"Wir sind mehr“ hallte es im September 2018 von den Tribünen in Chemnitz. Der Satz eroberte die Politik- und Medienlandschaft: laut der Internetplattform Twitter avancierte das Hashtag #WirSindMehr zum meistgenutzten Debattenhashtag des Jahres 2018. Er landete bei der Wahl zum Wort des Jahres auf Platz vier. Was als Motto eines linken Musik-Festivals begann, das als Reaktion auf die Ausschreitungen von Chemnitz entstand, wurde zum Ausweis derjenigen, die sich in der gesellschaftlichen Debatte auf der richtigen Seite glaubten. Nicht nur Parteipolitiker der Linken und Grünen, sondern auch Vertreter der SPD zitieren den Spruch immer wieder – bis heute. Die Berufung auf die Mehrheit reicht als Argument für die eigene Meinung.
Grönemeyer knüpft an die Jakobinische Tradition an
Ein Jahr später: wieder ist es September, wieder ist es ein Konzert, dass die Gemüter bewegt. Nicht in Chemnitz, sondern in Wien. Herbert Grönemeyer widmet die Veranstaltung zu einem politischen Plädoyer um. „Kein Millimeter nach rechts“, so der Popsänger.

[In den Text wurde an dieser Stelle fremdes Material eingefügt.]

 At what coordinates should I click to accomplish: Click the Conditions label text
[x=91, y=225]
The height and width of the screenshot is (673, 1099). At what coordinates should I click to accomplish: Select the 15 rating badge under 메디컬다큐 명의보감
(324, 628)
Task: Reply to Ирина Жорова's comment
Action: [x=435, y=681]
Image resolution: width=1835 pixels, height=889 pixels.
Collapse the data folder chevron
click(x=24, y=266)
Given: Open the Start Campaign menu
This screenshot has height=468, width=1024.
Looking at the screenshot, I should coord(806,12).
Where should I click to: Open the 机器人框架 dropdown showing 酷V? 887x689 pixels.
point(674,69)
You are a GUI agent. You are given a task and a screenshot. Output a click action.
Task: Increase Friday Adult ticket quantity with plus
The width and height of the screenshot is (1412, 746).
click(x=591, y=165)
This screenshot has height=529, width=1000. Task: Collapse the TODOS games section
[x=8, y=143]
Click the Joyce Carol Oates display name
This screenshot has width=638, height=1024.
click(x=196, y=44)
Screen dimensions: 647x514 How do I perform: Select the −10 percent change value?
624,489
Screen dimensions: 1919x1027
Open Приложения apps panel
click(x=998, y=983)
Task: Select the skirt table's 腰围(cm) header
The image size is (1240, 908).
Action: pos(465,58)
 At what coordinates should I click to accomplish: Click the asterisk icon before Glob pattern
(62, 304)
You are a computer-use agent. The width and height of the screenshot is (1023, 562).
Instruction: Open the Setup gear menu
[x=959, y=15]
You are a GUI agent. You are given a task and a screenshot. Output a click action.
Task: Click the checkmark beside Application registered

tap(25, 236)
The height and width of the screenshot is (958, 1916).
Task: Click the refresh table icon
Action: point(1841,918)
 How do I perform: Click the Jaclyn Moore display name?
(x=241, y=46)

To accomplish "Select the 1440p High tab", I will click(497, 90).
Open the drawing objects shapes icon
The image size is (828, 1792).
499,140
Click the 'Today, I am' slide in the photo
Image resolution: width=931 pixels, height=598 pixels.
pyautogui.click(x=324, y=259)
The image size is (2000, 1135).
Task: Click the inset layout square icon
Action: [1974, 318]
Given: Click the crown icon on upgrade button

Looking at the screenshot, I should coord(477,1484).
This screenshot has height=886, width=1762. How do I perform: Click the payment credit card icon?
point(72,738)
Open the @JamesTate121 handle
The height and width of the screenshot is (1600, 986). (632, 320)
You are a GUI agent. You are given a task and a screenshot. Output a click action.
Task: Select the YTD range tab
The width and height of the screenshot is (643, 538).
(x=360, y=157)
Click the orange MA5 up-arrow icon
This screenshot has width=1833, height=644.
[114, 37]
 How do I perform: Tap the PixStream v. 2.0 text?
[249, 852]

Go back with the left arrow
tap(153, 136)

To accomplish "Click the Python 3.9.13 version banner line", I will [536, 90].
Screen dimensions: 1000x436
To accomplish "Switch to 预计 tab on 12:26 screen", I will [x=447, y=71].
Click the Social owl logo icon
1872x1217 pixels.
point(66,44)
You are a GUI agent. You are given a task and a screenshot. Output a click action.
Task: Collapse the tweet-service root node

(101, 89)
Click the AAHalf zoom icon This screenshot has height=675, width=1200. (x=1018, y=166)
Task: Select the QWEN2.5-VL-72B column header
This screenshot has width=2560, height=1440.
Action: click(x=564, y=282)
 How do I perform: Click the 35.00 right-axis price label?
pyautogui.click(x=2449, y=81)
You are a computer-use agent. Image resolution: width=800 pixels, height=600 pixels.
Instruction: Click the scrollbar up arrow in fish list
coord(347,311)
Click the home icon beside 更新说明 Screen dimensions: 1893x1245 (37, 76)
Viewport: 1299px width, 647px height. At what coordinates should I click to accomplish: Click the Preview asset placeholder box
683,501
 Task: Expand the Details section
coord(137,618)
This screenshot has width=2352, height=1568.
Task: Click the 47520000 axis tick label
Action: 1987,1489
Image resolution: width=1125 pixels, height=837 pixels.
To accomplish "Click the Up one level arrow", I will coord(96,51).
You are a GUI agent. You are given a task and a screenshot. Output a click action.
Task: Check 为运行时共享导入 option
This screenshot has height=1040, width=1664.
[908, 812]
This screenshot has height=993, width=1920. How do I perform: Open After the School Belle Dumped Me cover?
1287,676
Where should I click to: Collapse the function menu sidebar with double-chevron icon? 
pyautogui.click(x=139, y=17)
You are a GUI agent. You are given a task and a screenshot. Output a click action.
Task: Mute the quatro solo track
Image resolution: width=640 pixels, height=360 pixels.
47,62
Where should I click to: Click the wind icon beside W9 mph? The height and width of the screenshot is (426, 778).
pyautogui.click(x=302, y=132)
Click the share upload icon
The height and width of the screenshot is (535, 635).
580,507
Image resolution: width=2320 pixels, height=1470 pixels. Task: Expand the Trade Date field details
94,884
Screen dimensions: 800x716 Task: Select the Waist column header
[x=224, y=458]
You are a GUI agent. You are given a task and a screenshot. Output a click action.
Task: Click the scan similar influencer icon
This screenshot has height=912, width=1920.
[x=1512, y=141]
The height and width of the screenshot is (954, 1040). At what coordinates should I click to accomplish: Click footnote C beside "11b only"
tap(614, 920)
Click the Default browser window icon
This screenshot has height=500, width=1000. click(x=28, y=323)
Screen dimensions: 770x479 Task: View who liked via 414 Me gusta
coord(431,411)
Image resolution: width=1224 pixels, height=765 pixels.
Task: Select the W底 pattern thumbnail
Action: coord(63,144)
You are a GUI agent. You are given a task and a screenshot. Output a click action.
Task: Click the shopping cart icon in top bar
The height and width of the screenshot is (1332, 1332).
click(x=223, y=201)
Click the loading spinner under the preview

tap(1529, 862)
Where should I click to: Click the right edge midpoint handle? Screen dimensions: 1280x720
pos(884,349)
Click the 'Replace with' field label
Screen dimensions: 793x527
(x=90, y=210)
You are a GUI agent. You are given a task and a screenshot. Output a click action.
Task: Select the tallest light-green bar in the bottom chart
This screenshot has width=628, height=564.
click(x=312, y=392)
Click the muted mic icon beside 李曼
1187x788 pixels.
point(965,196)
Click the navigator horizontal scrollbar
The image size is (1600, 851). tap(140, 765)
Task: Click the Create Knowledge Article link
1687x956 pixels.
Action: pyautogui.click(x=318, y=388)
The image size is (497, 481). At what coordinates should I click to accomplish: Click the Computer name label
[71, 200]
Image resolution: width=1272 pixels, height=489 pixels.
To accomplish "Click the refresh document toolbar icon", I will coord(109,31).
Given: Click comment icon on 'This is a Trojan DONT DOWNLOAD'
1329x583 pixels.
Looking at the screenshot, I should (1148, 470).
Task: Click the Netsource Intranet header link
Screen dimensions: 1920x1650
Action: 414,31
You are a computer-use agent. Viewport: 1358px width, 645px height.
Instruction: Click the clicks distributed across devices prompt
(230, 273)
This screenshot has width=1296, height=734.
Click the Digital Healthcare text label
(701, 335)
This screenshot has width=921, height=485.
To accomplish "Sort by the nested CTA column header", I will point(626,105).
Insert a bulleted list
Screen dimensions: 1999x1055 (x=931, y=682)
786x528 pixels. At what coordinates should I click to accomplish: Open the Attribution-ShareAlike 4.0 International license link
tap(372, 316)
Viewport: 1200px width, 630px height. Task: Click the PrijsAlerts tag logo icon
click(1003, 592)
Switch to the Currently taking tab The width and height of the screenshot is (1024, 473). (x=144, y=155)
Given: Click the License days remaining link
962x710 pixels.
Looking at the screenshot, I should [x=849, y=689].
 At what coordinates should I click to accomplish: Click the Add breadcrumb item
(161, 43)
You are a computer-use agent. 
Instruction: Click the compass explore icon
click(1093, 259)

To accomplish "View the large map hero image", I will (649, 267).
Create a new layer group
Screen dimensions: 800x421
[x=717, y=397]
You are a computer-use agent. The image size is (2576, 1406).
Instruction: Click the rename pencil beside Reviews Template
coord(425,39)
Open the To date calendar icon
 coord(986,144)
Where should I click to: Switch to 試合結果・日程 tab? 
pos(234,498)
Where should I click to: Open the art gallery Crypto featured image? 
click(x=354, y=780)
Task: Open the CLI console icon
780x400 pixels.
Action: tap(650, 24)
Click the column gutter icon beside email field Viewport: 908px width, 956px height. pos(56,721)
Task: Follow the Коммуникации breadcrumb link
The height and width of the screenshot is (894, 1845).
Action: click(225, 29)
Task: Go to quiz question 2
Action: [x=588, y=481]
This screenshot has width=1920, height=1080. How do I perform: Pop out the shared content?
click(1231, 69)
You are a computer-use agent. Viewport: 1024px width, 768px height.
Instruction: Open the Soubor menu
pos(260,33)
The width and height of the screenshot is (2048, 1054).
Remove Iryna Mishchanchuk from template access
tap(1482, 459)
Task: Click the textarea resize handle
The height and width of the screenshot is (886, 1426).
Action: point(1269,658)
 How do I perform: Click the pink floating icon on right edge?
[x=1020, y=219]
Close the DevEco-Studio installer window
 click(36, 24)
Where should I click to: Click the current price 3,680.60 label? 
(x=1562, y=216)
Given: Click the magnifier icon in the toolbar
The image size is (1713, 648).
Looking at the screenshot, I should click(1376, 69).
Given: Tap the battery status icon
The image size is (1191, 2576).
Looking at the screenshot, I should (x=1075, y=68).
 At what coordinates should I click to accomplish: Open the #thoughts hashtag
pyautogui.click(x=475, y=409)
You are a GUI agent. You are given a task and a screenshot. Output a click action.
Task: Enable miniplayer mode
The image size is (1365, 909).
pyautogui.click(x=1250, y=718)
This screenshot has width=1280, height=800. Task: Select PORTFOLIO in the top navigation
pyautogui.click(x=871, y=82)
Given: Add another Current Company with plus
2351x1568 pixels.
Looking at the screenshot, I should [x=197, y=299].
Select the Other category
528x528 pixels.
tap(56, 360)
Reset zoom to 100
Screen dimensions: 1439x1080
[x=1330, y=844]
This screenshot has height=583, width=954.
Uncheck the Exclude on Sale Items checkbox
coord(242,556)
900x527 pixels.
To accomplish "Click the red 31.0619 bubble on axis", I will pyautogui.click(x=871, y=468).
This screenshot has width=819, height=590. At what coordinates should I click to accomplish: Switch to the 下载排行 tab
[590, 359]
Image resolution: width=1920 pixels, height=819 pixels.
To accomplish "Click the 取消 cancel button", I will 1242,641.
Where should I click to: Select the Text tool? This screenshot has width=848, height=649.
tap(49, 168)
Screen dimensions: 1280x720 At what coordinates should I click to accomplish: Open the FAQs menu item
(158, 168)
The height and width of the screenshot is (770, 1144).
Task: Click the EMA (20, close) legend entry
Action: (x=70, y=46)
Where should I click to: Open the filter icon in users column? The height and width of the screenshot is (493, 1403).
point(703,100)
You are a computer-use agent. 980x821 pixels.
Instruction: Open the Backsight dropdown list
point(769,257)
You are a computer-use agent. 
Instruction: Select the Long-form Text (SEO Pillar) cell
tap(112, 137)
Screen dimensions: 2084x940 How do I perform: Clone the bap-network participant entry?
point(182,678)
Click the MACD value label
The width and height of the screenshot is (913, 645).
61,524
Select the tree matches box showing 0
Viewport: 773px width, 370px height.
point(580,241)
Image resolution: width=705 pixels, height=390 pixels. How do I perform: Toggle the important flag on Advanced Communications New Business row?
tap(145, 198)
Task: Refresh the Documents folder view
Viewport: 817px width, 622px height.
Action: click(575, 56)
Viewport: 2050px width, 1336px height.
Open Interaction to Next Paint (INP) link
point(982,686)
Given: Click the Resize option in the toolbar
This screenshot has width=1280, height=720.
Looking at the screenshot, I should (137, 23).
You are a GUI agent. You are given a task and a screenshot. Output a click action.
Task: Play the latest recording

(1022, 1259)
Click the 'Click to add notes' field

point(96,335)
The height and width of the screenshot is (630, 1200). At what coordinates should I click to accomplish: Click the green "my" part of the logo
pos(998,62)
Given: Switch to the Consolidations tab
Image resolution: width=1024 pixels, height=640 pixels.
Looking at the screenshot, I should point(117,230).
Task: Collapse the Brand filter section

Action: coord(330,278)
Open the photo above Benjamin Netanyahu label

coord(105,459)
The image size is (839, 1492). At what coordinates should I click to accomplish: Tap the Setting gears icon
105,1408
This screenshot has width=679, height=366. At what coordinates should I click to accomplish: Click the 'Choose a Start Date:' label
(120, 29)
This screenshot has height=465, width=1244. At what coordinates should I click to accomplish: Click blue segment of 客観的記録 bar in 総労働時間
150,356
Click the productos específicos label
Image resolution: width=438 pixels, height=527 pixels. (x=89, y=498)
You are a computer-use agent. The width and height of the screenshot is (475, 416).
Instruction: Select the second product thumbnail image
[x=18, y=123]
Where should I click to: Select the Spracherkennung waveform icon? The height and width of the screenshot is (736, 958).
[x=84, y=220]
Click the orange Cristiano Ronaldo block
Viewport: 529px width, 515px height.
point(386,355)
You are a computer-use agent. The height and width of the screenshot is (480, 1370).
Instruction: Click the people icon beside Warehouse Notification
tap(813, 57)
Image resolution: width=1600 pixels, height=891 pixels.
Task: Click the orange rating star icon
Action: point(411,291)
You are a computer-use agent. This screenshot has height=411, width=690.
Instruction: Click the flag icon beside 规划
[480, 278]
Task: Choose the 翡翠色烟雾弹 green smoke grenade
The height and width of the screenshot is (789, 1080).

Die Aussage, die in den sozialen Netzwerken jedoch irritiert, ist eine andere. „Wenn Politiker schwächeln, dann liegt es an uns zu diktieren, wie eine Gesellschaft auszusehen hat.“ Ein Spruch, den Außenminister Heiko Maas kurzerhand per Twitter verteidigt – und sich damit ungewollt selbst zu jenem schwächlichen Typus des Politikers abkanzelt.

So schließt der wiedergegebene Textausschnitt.